Please realize I don’t know you and I’m not that bad of a smart ass, so I’m only saying this because I feel YOU are being naive.
I believe she likely was having sex with him, or very much wanted to. And you are oy seeing a low sex drive from your wife in relationship to YOU. It might be quite high with a new man. You apparently think that’s not a possibility, and you may be mistaken. Hospitals are rife with affairs. They have vacant hospital rooms and offices all over hospitals that are getting “occupied” regularly. Don’t think you know your wife so well regarding this topic. I assure you, many men, including myself, had NO IDEA their wives were capable or had desires that they kept hidden from their husbands.

you need to be more open to the possibility that she may have sexual needs she’s getting satisfied elsewhere and that’s why she doesn’t want it with you.

If that’s not the case, you’re still not going to change her from being low drive.

I loved my wife too. I had no idea of who she really was. No idea. We were together 18 years. She was teaching Sunday school and sexting married men at the same time. Teaching kids and sexting men in the middle of class. People do strange things.

I know—that was MY situation..... not yours. Just trying to let you see there are possibilities you clearly haven’t considered.

I can tell you for sure that smelling a man’s clothing is something a woman does because she is aroused by thinking of him. And women who are aroused want sex. They get sex.

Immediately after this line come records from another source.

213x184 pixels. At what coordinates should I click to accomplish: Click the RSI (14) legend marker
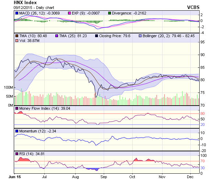pyautogui.click(x=16, y=153)
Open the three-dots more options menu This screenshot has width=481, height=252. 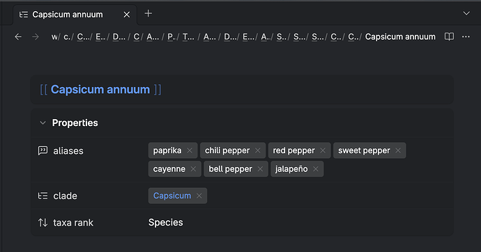(466, 37)
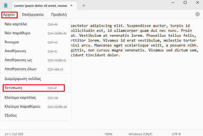Open the Επεξεργασία menu
The height and width of the screenshot is (136, 203).
[33, 15]
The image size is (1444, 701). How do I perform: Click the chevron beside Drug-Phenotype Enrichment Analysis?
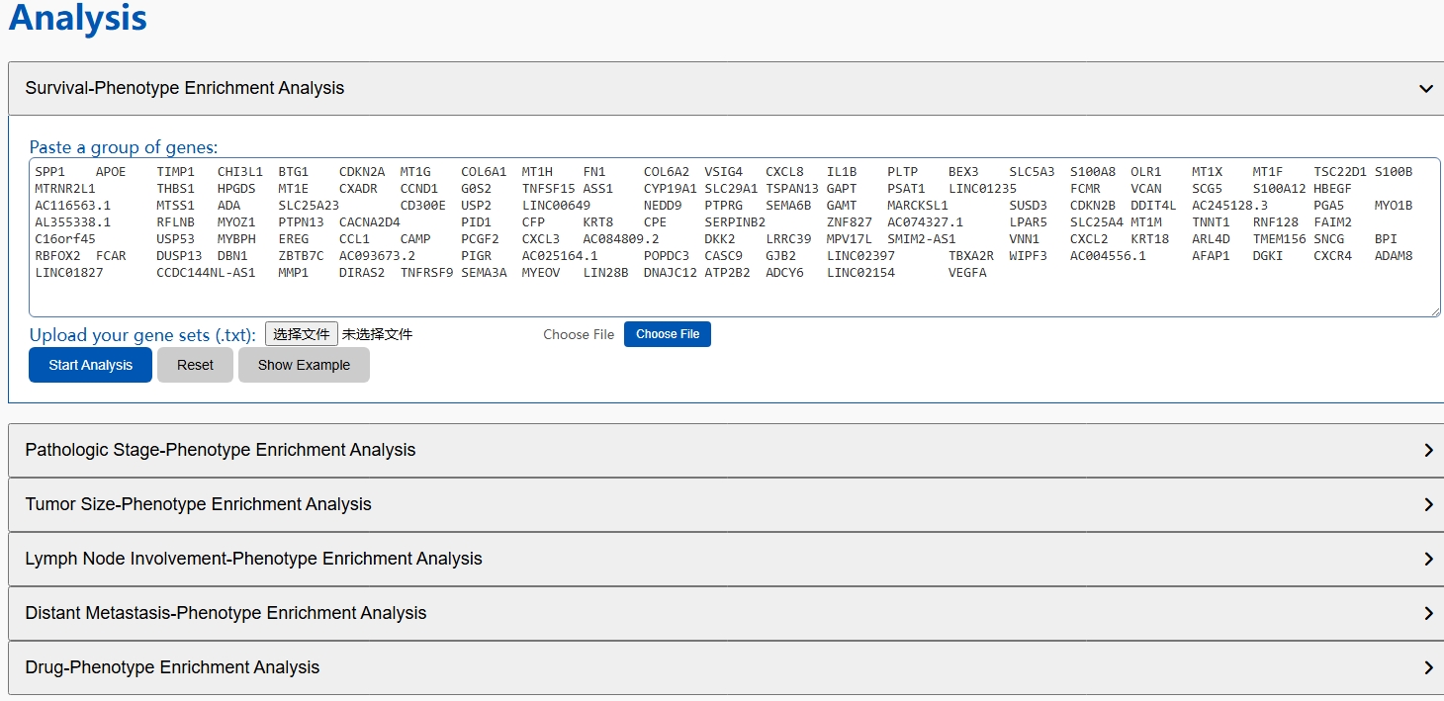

last of all, it’s the THOUGHTS your wife has that involve the other man that are far more important that physical sex. Because 99% of people don’t love and obsess with two people at once. If he was in her mind—- you weren’t. And that’s where the damage occurred in your marriage that very well could be irreparable.


----------



## hinterdir (Apr 17, 2018)

Mikegp said:


> I've been married for 10 years now. We have two kids (8 and 3 years old). We dated for 7 years before marriage and living together, during that time she usually wanted a lot more sex.
> Since we live together and she started working, which happened at the same time, her sex drive and initiative dropped a lot.
> We talked about it several times and she ends up all admitting that she has to correct that and that it's due to working stress and exhaustion (she's a medical doctor). She always says that she has a hard time being relax and concentrated for sex and intimacy at the same time she's tired, stressed and concentrated in work. She actually falls asleep in like 10mins in the couch most days, right after she has dinner.
> She keeps saying she loves me and never wants to lose me and that this issues has nothing to do with me or lack of attraction.
> ...





Mikegp said:


> I've been married for 10 years now. We have two kids (8 and 3 years old). We dated for 7 years before marriage and living together, during that time she usually wanted a lot more sex.
> Since we live together and she started working, which happened at the same time, her sex drive and initiative dropped a lot.
> We talked about it several times and she ends up all admitting that she has to correct that and that it's due to working stress and exhaustion (she's a medical doctor). She always says that she has a hard time being relax and concentrated for sex and intimacy at the same time she's tired, stressed and concentrated in work. She actually falls asleep in like 10mins in the couch most days, right after she has dinner.
> She keeps saying she loves me and never wants to lose me and that this issues has nothing to do with me or lack of attraction.
> ...


I'm not sure what to make of that situation with that male co-worker in the past you mentioned. Smelling his medical gown...what?
That makes me question how attached and loyal to you she may be. 
You've already tried talking. You can attempt to invest yourself....if you haven't already. You know....court her. Don't live like a long term couple in a rut/routine....same old patterns and habits...you letting yourself go because you've already "won" her over. Go back to the dating/courting phase. Dress up, look nice, smell nice, take care of yourself and get fit, go on dates, do new things, talk about things like you are dating, learn new things about her, surprise her....etc. Basically, many couples date and court each other.....once it becomes committed....each just relaxes, lets themselves go, puts forth little to no effort and they just start living the routine/rut life. 
Date her....court her....etc. 
If you do that.....if she doesn't become more invested in the relationship.....if she acts as if she couldn't care less if she ever kisses you, holds you, makes love to you again then I'd say just pull away. 
Go find you a life. Make efforts to hang out and go places with your friends, do things, meet new people.Don't sit around board with her. Have a fun life....meet and see lots of people, go out and always be active. 
You've got to decide if you want to be with her long term in this semi sexless marriage. If not.....divorce. If so....don't hang out miserable all the time at home. Go out and be with your friends all the time and go live a fun life. If she won't invest herself with you then go hang out with people who like your company and don't stay bored at home. 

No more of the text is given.